I’m almost blind to the happenings of the hospital as I walk down the hallway, toward Simon’s office. I know people brush past me. I know they are talking. They are working. But I can’t see them. My mind’s on one thing: the man at the end of the hallway.

The hallway that’s not freely accessible to me, a patient. Although, I don’t seem to remember this until I’m stopped by a nurse. I tell her I need to see Dr. Blackwood but she says she can help me with whatever I need.

“I just… I need to see him. You can’t help me with it,” I tell her because that’s the truth. She can’t help me.

She goes to say something but the man I’ve been looking for comes out of his office – Thank God – and I call out his name to get his attention.

When he focuses on me, I take a deep breath and ask him, “C-Can I please talk to you? In your office?”

He frowns but nods. “Sure.” To the nurse, “I’ve got this.”

I don’t know what it is but every time he says, I’ve got this, something happens to me. Something tingly and warm and all I want to do is wrap myself around his strong, capable body and tuck my face in his neck and never let go.

We walk to his office and he opens the door, gesturing me to get in.

This is the room I never wanted to enter willingly. But now, all I can think about is being here. With him. Smelling his rainy scent and finding ways to touch his hot skin.

I turn around to face him.

He’s watching me, studying me, taking me in. “Are you still experiencing nausea?”

I wasn’t expecting him to ask that. I didn’t even know he knew that. Everyone’s been dismissing my ailment as imaginary, so I didn’t know if they’d chart it. “No. Not today. Did… did you ask them to give me… saltines?”

“I asked them to give you something to calm your stomach, yes.”

There’s such a rush of emotions inside me, inside my chest, my belly that I have to take a moment to calm myself.

He saved me from this too, didn’t he?

“Is there something I can do for you?” he asks, when I don’t say anything for a few moments.

So formal. So authoritative. So fucking sexy.

“Yes.”

“And what is that?” He crosses his arms across his chest, waiting patiently and impatiently at the same time.

“You… I… I haven’t seen you in days.”

“Excuse me?”

I shake my head. “I-I mean, I wanted to thank you. For, uh, you know, talking to me the other day. Helping me. Thanks for everything.”

Oh God, what am I saying?

Although, it’s the truth. These past few days have been hard, but his words have kept me going. And saltines.

“I was doing my job,” he tells me.

Job.

Yeah.

I know. I know he was doing his job.

But the thing is… I think that I could be his dream come true.

I mean, maybe. If he’ll let me.

He’s the fixer, isn’t he? He likes to fix things. Broken houses. Broken minds. And I’m broken. In the best of ways and the worst of ways.

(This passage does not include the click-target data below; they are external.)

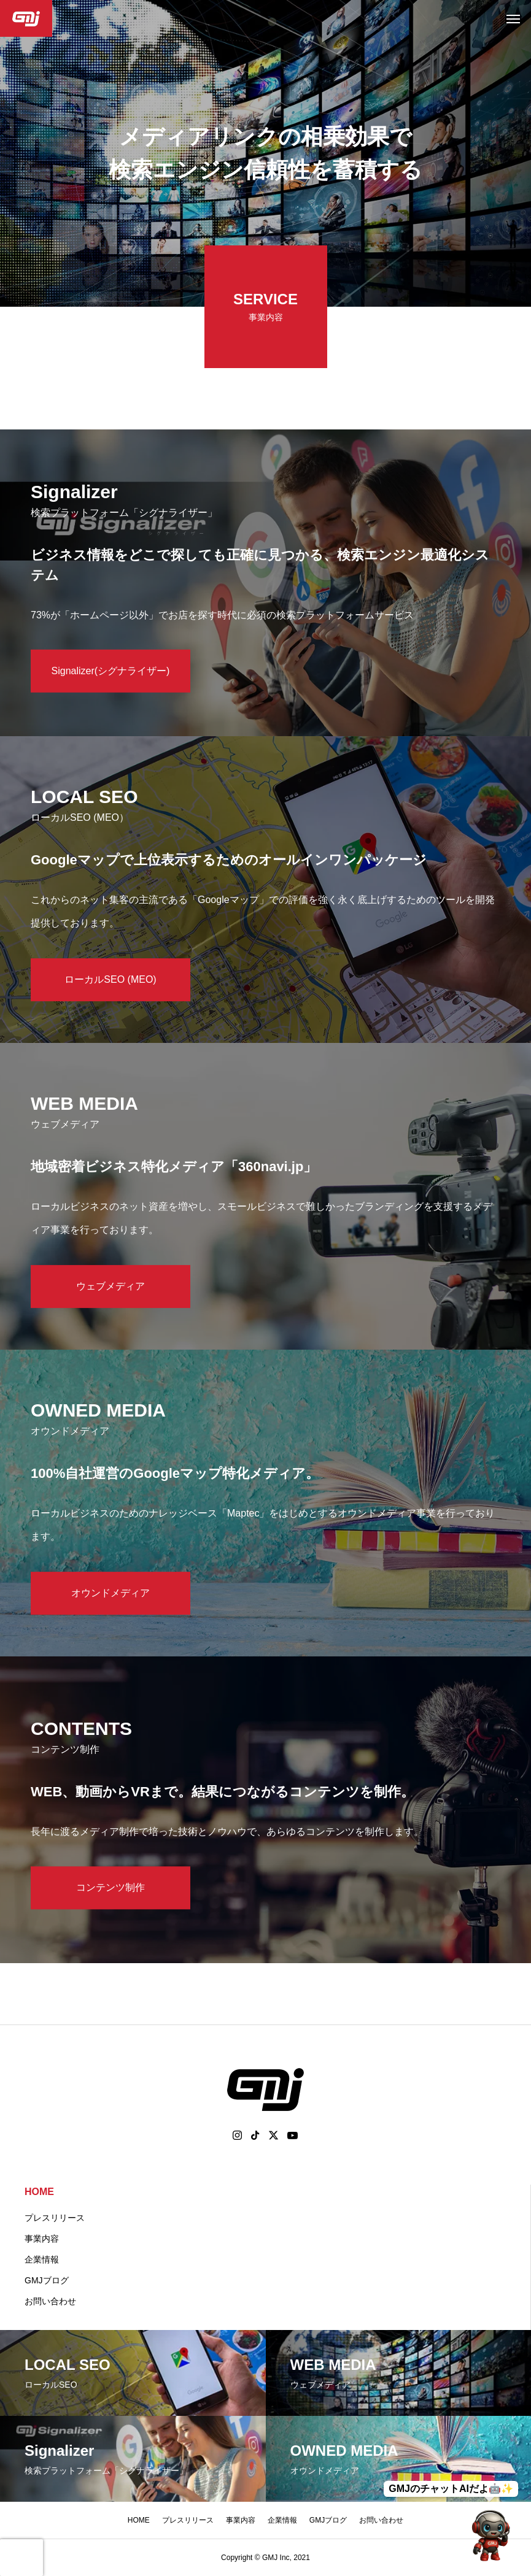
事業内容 (42, 2238)
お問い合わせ (50, 2301)
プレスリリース (55, 2218)
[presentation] (21, 2557)
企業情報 (42, 2259)
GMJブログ (47, 2280)
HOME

So this doesn’t have to be his job. I don’t have to be his job. I could be more to him. Like he’s more to me.

“I want you to fix it,” I say.

“Fix what?”

“M-my book.”

What?

I didn’t mean to say that. I meant to say me. Fix me. Or rather he can fix me, if he wants to. I can be his willing patient, his playground, his experiment. He can analyze me, feed me meds, dope me up with drugs, whatever. I can be whatever he wants me to be.